Open Terminal: Open your terminal if you're using a Linux-based system or Command Prompt if you're on Windows.
Navigate to Project Directory: Change your current directory to where the Data-Engineer-Project is located.

cd path/to/Data-Engineer-Project

Start Containers: Ensure you are in the directory containing the docker-compose.yaml file and execute the following command to start all the Docker containers.

docker-compose up -d

Airflow Configuration: By default, Airflow is configured to run on port 8080. You can log in using the username admin and password admin.
Trigger Airflow DAG: In the Airflow UI, locate the DAG named trips-processing. Click on the "Play" button and then on "Trigger DAG".
Activate HDFS Sensor: Wait until the DAG sensor starts listening to the HDFS directory for incoming data.
Data Ingestion: Linux: Open another terminal, navigate to the Data-Engineer-Project directory, and run the appropriate script.

# Run the data ingestion script
./your-script.sh  # For Linux
your-script.bat   # For Windows

If you are using Windows, drive into the Data-Engineer-Project and run the .bat:

add-file.bat

Or just run the commands in your terminal:

docker cp dataset\trips.csv hadoop-namenode:\
docker exec hadoop-namenode powershell.exe -Command "hadoop dfs -mkdir -p hdfs:///data/landing/datatrip/"
docker exec hadoop-namenode powershell.exe -Command "hadoop fs -copyFromLocal /trips.csv hdfs:///data/landing/datatrip/trips.csv"

Spark Testing: If you wish to run Spark for testing:

docker exec -it spark-master bash

12.DAG Execution: The DAG will execute tasks in a predefined sequence. Monitor its progress and wait for it to complete.

                  +-----------------------+
                  |                       |
                  |   landing_zone_job    |
                  |                       |
                  +-----------+-----------+
                              |
                              |
                              |
                  +-----------v-----------+
                  |                       |
                  |second_layer_processing|
                  |                       |
                  +-----------+-----------+
                              |
                              |
                              |
                  +-----------v-----------+
                  |                       |
                  | third_layer_processing|
                  |                       |
                  +-----------+-----------+
                              |
                              |
                              |
                  +-----------v-----------+
                  |                       |
                  | postgre_ingestion_job |
                  |                       |
                  +-----------+-----------+
                              |
                              |
                              |
                  +-----------v------------+
                  |                        |
                  |  _table_creation   |
                  |                        |
                  +------------+-----------+
                               |
                               |
                               |
                  +------------v-----------+
                  |                        |
                  |   _table_loading   |
                  |                        |
                  +------------------------+

Wait for it to finish the execution.

13.Check Spark UI: To inspect the Spark jobs, navigate to http://localhost:8888

14.PostgreSQL Connection: Connect to the PostgreSQL database using your preferred SQL client.
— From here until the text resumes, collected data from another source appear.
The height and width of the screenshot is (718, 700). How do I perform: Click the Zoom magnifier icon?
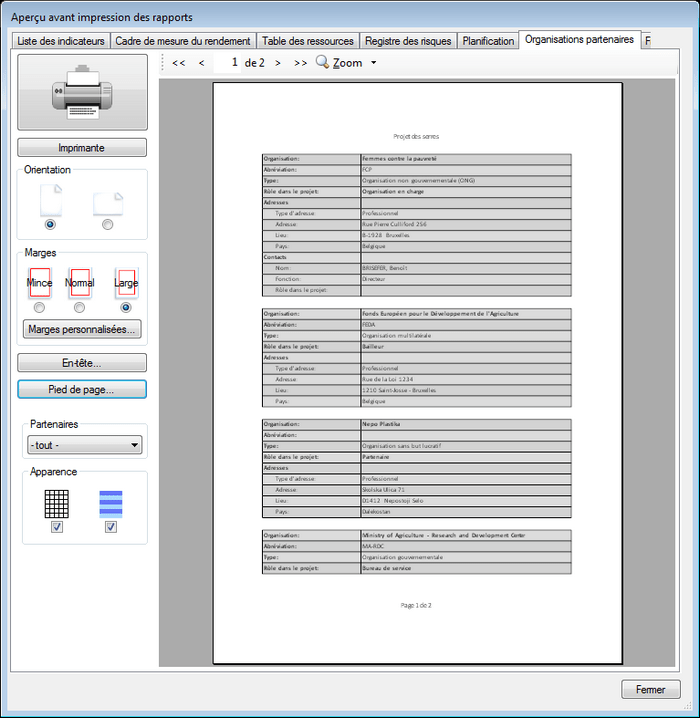coord(322,62)

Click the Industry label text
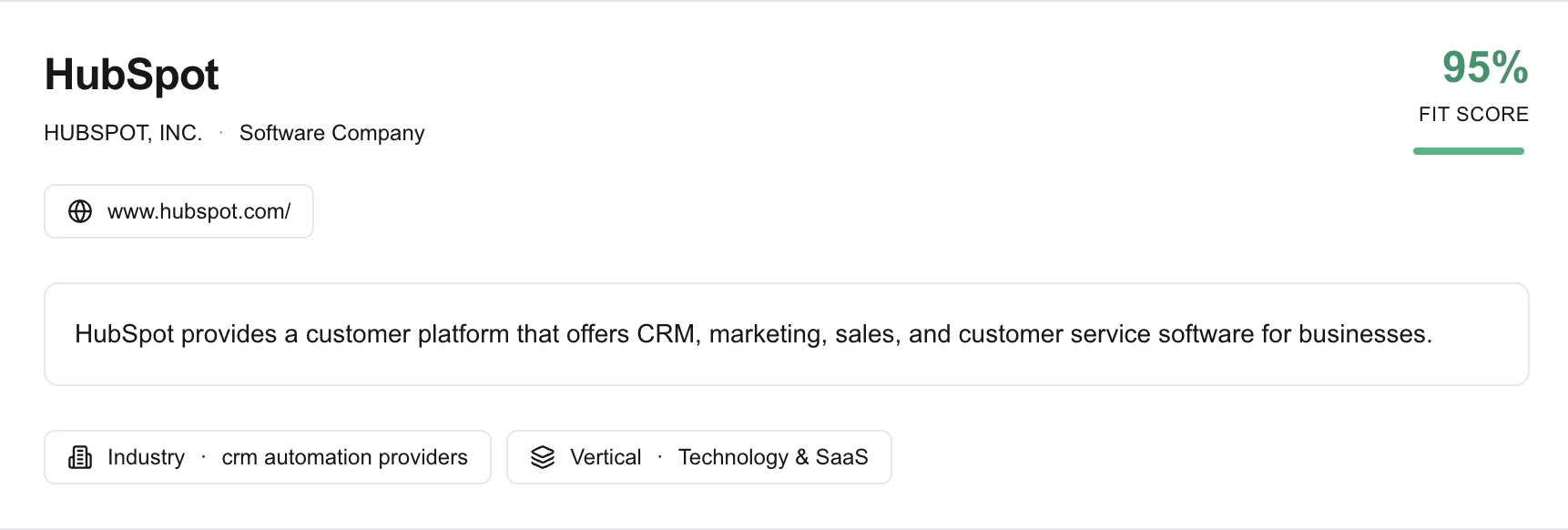(146, 457)
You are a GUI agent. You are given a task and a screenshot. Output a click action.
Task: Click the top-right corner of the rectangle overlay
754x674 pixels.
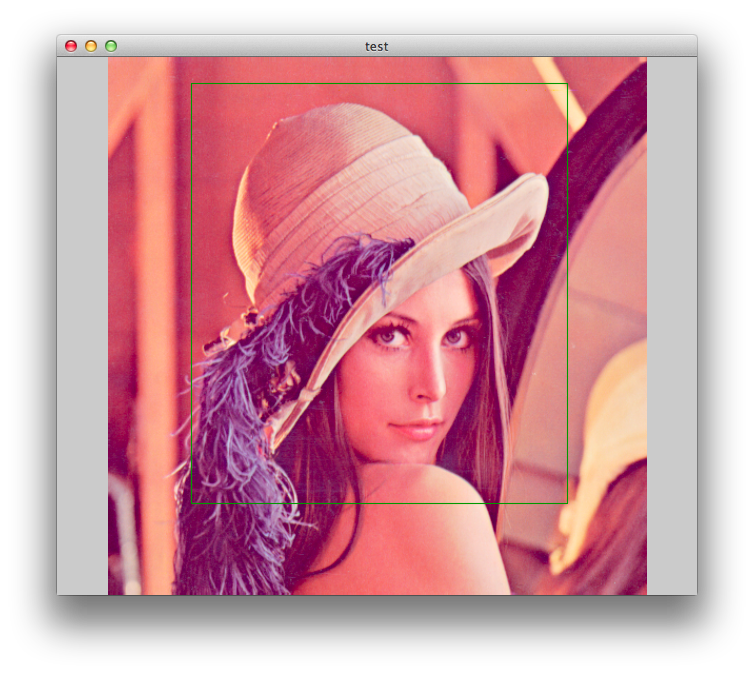567,84
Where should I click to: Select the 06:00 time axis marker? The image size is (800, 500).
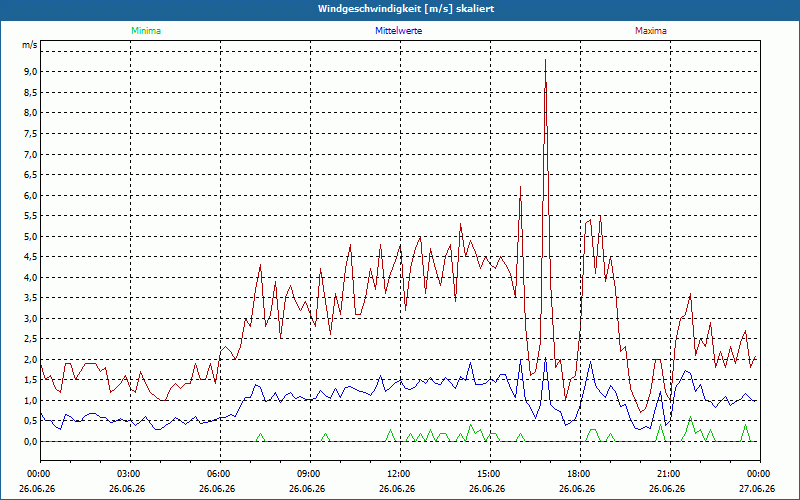click(220, 474)
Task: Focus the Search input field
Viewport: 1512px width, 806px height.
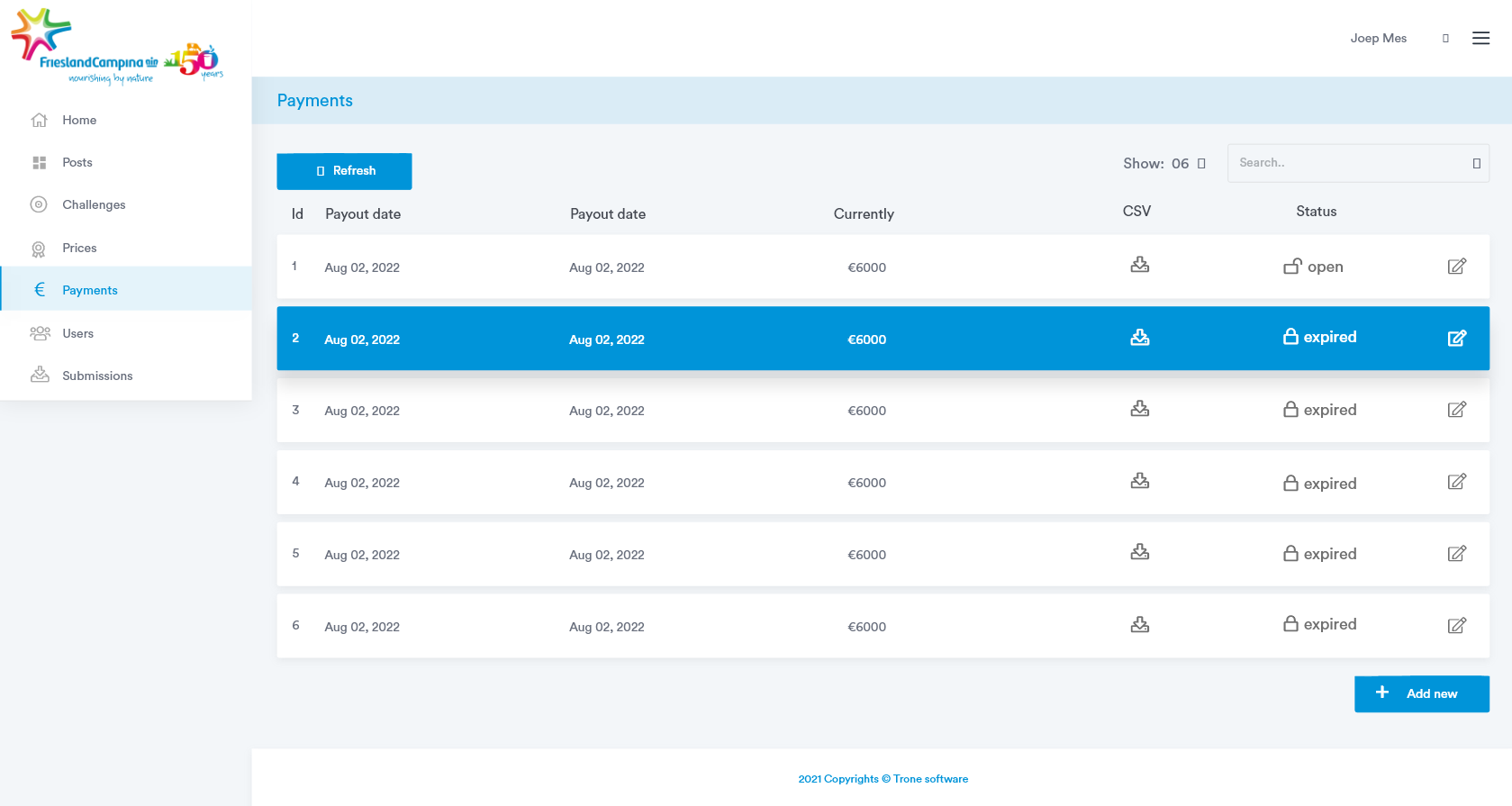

docker exec -it jobsity-postgres bash
psql --username=jobsity
\c jobsity
select * from staging_data limit 10;
select * from data limit 10;
select * from raw_data limit 10;

15.API for Weekly Averages: To get the weekly average number of trips within a bounding box, make an API call to the Flask service.

wget http://localhost:50555/

Processing Time Table: There is also a table (avg_trips_region) that calculates the weekly averages during data processing

select * from avg_s_region;

Services and ports used in the project

Service: api
  Exposed Port: 50555

Service: spark-master
  Exposed Port: 8888
  Internal Port: 8080
  Internal Port: 7077

Service: spark-worker
  Exposed Port: 8081
  Internal Port: 8081

Service: jobsity-postgres
  Exposed Port: 5433

Service: airflow-postgres
  Exposed Port: 5432

Service: redis
  Exposed Port: 6379

Service: webserver
  Exposed Port: 8080

Service: flower
  Exposed Port: 5555

Service: hadoop-namenode
  Exposed Port: 9870
  Exposed Port: 8020
  Exposed Port: 50070

Service: hadoop-datanode
  Internal Port: 9864
  Internal Port: 9866
  Internal Port: 9867
  Internal Port: 9868
  Internal Port: 9869
  Internal Port: 50010
  Internal Port: 50020
  Internal Port: 50075
  Internal Port: 50090

To do:

HashiCorp Vault for Secure Password Management Objective: Integrate HashiCorp Vault to securely manage and retrieve server passwords.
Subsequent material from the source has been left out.